Program Structure

A. Program Requirements: 

1 - Core Courses (24 Credit Hours): 

MHR 619 Research Methods in Human Rights

- MHR 610 Introduction to Human Rights 

- MHR 612 Introduction to Public International Law 

- MHR 613 Human Rights and Islamic Law 

- MHR 614 Human Rights in the Arab World: Theory and Practice 

- MHR 616 International Law and Colonialism 

- MHR 617 Palestine, Law, Human Rights 

- MHR 618 Comparative Constitutional Law 


2 - Elective Courses (3 Credit Hours): 

- MHR 615 Critical Approaches to Rights

MHR 620 Human Rights Clinic 

- MHR 621 Contemporary Issues in Human Rights

- MHR 623 International Criminal Law

MHR 624 International Protection of Refugees and Displaced Persons


B. School Requirements:

1- One School Core Compulsory Course - (3 credit hours)
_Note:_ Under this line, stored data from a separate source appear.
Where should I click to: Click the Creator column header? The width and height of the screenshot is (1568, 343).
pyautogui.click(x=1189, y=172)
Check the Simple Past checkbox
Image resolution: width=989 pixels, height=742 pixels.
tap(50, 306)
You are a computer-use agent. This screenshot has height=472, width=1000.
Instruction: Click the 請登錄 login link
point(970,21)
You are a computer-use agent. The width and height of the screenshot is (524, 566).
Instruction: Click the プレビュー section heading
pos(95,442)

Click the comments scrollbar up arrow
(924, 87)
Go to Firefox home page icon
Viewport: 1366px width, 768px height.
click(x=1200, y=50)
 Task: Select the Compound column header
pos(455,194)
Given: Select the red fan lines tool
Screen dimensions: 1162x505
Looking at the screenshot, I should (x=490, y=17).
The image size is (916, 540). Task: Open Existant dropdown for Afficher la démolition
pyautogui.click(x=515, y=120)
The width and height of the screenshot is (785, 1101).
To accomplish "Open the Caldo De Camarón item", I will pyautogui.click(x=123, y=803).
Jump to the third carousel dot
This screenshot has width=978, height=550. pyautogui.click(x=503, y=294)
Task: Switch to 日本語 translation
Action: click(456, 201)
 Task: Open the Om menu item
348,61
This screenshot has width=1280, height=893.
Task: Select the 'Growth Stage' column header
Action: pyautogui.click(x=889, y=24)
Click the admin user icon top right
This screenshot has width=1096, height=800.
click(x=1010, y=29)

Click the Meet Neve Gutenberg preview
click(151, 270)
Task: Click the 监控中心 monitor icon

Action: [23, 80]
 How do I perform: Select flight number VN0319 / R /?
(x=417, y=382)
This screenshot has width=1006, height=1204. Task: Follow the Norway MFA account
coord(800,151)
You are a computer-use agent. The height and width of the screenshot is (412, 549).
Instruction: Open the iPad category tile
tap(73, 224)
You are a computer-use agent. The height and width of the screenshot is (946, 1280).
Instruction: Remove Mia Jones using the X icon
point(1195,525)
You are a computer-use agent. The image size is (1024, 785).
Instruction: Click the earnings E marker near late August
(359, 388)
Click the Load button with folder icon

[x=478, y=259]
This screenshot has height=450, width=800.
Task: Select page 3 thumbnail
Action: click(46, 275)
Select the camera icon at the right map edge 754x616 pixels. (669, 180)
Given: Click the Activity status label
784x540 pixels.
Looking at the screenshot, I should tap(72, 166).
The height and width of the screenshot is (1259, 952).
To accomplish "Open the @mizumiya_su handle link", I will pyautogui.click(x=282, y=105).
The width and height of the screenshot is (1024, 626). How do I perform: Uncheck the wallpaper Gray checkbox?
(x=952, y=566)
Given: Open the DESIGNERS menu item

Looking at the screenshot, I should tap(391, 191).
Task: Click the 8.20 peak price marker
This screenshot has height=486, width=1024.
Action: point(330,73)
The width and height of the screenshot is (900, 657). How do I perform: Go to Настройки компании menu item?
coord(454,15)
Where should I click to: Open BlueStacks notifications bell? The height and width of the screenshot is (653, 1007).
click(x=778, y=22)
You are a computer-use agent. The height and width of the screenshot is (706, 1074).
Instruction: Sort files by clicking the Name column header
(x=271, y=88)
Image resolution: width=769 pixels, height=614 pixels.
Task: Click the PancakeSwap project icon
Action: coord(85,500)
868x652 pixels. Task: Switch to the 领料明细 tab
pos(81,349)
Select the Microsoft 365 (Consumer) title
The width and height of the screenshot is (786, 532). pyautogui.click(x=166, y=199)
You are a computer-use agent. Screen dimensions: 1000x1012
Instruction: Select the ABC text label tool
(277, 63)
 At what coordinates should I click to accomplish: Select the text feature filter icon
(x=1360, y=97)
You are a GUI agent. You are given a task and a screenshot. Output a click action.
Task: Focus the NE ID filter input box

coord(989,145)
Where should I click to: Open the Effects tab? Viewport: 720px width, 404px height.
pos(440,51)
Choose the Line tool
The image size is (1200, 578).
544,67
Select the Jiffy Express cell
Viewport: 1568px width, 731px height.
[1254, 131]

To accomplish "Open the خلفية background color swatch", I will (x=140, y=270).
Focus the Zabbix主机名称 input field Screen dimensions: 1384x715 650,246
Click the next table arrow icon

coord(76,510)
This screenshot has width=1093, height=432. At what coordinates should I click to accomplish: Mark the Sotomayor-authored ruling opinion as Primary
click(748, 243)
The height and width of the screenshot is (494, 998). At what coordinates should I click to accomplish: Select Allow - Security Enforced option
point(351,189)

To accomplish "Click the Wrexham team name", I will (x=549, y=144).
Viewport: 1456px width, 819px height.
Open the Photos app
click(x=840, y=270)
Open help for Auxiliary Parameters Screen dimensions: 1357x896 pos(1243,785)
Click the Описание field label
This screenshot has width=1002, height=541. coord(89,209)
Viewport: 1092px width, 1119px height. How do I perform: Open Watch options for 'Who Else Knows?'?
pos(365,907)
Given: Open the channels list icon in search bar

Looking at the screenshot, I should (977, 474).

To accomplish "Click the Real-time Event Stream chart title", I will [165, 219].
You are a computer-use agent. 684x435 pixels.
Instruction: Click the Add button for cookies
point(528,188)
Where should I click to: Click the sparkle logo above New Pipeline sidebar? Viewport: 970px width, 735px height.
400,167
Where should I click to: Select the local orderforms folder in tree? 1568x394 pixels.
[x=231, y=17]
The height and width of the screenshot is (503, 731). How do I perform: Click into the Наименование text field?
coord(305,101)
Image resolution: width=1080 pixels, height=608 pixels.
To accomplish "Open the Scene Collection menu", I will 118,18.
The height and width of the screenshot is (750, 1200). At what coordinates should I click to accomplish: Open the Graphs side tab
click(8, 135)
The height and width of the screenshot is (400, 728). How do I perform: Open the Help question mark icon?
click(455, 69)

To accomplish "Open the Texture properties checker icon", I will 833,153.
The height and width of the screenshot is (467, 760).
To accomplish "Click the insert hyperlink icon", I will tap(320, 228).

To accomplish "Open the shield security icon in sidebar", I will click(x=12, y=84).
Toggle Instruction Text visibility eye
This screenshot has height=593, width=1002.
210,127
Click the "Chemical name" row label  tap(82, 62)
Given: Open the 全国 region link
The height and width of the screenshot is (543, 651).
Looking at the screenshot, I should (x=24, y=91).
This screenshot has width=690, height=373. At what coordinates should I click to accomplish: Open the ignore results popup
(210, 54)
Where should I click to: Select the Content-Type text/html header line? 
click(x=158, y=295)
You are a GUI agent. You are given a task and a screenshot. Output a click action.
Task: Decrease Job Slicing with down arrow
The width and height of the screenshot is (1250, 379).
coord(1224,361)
- SOSH 601: Issues in the Study of Social Sciences and Humanities 


2 -One Interdisciplinary Courses (3 Credit Hours): 

Each program allows students to enroll in courses of special interest, and of a cross-disciplinary nature, which are offered jointly with one or more other programs. Courses offered as interdisciplinary courses may vary and are dependent on faculty availability, student demand and registration capacity.

All students will choose two courses of 3 credits each from the list of interdisciplinary courses. Please visit the "Interdisciplinarity at SOSH" page for more details about these courses and their descriptions.

 

3 - Non-restricted Elective (3 Credit Hours): 

Students may choose one course of 3 credits from any program in any of the Schools/centers in the Doha Institute (including SPADE and CHS). 


C- Dissertation (6 credit hours):

Students will need to write a dissertation of 12,000-18,000 words, on a topic relevant to the themes discussed in the Human Rights Program. The dissertation will demonstrate the students' ability to pursue an independent research project, utilizing the skills acquired in the Program. The proposed topic of the dissertation will need to be approved by the potential supervisor, prior to commencing the research, who will assess its feasibility and make suggestions concerning structure, scope, or readings. A faculty member will supervise the dissertation. Two faculty members will mark it: the supervisor as a first marker and a second faculty member as second marker. The markers will comprise a panel in which the student will defend the dissertation orally. The oral defence will assess the student's ability to defend his or her ideas and will be satisfied that the dissertation is the student's own work.